FURTHER READING: Abused Children Attach to Their Abusive Parents
Alienating Behaviors Meet the Standard Definition of Domestic Violence by Proxy
Alienated parents are being emotionally and physically assaulted by their alienated children at the behest of alienating parents. This includes alienated mothers who are being physically assaulted by their children – especially teenage sons.

As a result of alienating parents’ extreme abusive coercion over their children, alienated children are hurting, defying, emotionally abusing, and even physically assaulting their alienated parent. These behaviors meet the criteria of DV by Proxy.
Parental Alienation Involves Manipulation of Children to Commit Violence Upon Their Alienated Parent
Alienating parents employ coercive manipulation that requires their children to maltreat and physically assault their alienated parent. This cowardly and cynical exploitation of children is to facilitate alienating parents’ mission to drive the alienated parent from their children’s lives.

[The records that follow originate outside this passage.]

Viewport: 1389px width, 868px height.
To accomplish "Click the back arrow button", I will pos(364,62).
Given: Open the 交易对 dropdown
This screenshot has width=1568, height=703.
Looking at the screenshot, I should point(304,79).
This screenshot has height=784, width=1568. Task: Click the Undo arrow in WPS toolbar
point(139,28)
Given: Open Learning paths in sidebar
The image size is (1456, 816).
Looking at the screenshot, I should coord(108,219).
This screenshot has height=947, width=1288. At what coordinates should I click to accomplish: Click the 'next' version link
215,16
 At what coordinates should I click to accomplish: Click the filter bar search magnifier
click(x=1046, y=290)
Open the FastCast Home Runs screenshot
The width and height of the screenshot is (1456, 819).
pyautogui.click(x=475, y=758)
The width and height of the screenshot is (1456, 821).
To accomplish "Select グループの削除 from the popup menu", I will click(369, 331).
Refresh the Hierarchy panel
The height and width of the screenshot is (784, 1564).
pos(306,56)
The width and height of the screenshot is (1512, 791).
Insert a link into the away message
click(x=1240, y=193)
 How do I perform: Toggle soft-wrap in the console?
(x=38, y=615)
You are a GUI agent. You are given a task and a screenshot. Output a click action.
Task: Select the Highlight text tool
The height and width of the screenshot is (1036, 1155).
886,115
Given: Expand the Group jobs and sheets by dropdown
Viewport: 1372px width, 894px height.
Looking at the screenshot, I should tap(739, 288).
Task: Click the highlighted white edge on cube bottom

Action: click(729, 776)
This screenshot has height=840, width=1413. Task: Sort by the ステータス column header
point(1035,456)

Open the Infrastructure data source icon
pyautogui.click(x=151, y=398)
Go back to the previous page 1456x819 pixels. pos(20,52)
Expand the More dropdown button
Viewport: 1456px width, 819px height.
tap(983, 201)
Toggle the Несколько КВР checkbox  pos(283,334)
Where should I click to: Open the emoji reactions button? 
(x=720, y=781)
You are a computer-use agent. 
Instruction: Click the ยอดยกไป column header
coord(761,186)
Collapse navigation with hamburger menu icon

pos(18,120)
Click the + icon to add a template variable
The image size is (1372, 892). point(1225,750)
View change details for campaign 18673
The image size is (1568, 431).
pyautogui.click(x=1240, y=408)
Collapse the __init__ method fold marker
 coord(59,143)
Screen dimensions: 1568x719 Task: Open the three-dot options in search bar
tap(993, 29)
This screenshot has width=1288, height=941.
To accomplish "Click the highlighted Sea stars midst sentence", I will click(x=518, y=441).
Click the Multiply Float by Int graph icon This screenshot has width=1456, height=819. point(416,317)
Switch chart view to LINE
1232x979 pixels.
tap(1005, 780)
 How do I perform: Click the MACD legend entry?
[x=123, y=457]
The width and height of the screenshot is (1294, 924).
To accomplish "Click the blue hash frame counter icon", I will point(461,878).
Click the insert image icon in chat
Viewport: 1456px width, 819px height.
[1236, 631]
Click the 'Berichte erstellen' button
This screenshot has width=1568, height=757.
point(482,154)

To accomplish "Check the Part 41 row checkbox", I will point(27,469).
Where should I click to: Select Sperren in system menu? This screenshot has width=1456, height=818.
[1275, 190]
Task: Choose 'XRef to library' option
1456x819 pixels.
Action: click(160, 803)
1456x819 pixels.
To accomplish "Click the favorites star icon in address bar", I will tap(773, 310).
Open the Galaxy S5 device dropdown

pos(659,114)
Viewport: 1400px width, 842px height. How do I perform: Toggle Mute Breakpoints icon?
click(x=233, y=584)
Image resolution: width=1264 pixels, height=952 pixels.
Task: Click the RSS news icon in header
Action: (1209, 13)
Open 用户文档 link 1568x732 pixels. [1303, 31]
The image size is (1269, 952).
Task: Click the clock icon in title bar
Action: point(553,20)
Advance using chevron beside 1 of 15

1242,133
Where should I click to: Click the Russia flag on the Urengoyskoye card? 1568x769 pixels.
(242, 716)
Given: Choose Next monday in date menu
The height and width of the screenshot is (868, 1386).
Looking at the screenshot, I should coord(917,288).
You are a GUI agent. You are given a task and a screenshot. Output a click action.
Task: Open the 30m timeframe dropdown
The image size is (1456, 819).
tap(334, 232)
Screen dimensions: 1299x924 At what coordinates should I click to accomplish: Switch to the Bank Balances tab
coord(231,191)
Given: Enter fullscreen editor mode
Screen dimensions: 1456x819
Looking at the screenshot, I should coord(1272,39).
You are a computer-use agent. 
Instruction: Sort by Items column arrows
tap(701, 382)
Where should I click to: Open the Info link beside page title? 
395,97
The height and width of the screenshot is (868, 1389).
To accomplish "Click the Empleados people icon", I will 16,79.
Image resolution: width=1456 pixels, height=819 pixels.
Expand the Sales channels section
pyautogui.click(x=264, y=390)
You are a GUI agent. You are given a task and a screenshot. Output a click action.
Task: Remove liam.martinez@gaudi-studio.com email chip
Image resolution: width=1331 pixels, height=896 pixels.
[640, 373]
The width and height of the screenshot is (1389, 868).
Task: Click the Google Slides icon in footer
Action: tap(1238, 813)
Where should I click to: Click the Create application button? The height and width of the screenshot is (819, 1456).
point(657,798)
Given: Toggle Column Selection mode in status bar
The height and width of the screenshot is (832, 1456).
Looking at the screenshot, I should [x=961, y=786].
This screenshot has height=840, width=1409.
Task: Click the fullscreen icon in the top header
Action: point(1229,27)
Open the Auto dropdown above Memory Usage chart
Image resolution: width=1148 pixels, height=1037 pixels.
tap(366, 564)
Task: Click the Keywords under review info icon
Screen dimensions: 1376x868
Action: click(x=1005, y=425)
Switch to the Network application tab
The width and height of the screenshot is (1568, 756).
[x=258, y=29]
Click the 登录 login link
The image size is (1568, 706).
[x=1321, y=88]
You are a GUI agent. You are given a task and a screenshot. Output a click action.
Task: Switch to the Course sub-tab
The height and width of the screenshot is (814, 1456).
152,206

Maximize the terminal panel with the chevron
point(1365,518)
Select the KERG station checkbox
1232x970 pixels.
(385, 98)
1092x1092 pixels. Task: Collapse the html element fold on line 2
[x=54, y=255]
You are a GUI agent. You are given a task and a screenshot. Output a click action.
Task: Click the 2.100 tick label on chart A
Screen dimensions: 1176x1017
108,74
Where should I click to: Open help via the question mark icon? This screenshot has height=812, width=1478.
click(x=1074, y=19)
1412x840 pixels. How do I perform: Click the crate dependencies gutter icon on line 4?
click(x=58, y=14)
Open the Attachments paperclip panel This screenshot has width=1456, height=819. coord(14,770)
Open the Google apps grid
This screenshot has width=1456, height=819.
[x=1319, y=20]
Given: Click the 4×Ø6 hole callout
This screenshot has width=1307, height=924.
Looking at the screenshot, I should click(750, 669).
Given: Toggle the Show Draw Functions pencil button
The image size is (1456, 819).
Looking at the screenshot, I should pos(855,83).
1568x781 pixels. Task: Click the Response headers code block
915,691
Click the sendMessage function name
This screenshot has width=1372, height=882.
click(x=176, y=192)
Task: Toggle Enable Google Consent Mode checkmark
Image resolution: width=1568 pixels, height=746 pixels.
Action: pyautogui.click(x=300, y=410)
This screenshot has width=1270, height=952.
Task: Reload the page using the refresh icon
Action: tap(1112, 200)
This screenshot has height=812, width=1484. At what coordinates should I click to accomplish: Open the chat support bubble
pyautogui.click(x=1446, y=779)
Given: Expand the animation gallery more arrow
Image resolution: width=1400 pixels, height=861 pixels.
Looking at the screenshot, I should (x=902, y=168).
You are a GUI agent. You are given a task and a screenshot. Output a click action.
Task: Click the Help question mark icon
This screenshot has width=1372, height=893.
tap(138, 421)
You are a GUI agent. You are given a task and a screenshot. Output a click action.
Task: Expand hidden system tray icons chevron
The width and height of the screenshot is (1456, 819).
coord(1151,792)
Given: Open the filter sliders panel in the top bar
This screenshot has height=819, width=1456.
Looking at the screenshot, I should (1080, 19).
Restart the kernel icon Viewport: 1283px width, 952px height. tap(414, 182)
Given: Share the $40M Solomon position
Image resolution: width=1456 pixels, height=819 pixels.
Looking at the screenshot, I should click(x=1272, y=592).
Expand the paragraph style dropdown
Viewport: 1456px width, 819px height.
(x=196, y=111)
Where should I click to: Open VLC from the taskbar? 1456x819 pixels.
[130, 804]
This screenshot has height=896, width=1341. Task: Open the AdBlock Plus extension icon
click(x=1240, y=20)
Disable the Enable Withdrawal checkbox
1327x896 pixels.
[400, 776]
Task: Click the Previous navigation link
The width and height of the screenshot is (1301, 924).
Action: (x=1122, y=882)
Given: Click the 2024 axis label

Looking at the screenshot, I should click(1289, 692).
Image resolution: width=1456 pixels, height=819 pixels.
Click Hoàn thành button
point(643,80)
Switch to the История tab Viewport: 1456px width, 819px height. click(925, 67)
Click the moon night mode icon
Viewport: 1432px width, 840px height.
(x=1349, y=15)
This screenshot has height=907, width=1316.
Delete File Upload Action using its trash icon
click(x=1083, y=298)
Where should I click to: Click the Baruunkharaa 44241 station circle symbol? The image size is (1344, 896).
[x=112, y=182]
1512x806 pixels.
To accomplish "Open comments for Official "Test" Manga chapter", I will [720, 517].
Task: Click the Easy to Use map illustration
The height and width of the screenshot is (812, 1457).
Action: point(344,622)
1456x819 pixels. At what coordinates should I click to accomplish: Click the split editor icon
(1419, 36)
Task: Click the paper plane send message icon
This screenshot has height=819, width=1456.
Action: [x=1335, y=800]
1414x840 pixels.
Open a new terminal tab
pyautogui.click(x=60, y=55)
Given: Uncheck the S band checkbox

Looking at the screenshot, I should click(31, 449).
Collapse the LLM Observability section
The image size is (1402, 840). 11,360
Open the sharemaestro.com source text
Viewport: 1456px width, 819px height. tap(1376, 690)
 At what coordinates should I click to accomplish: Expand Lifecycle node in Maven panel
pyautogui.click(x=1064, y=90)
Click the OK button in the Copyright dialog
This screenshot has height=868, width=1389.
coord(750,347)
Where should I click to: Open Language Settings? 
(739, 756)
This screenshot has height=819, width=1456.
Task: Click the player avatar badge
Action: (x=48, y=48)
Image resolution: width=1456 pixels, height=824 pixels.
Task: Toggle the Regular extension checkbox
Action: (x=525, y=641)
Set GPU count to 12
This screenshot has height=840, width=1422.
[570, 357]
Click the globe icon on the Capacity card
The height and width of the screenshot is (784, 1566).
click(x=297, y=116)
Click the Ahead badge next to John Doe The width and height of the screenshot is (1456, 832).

I have frequently witnessed alienated children employ antisocial behaviors to hurt, humiliate, defy, and emotionally and physically abuse their alienated parent.
Not only do these behaviors meet the standard definition of domestic violence by proxy; these behaviors meet the DSM-5-TR definition of “child or adolescent antisocial behavior.”
What Alienated Mothers Want From Domestic Violence Professionals
Alienated mothers wish for their sons to get the desperate help they need to relinquish their antisocial, battering behaviors and have the expectation for becoming law-abiding, socially responsible adults.
Alienated mothers are desperately attempting to save their physically violent sons from themselves and from the influence by their alienating fathers.
Alienated mothers fear that if their sons do not get preventive help in their youth, they will grow up to be the next generating of perpetrators of DV in their intimate relationships.

Alienated Mothers’ Cry for Help for Their Abusive Sons & Daughters
The concerns of alienated mothers are screaming for remedy.
By denying the very real existence of parental alienation, a generation of potential adult DV perpetrators is being promoted and produced – however unintended – by the very professionals committed to end DV.
It is incomprehensible to me that so many of these professionals, who have made the protection of women their life’s work, yet ignore the potential conflagration of minor boys – and even daughters – becoming adult DV perpetrators.
Prevention of the perpetuation of DV begins with recognition that parental alienation is real, is abusive of mothers as well as of fathers, and is most of all abusive of alienated children for whom DV behaviors are being normalized by their alienating parents.
FURTHER READING: Response to “Parental Alienation Primer for Advocates”
Conclusion
Family/Domestic violence is correctly characterized as criminal behaviors.
Alienating parents are committing domestic violence and domestic violence by proxy upon their children.
Alienating parents are engaging in criminal behaviors, and justice for alienated children require that their alienating parents be charged, adjudicated, and penalized for their criminal behaviors committed upon their children.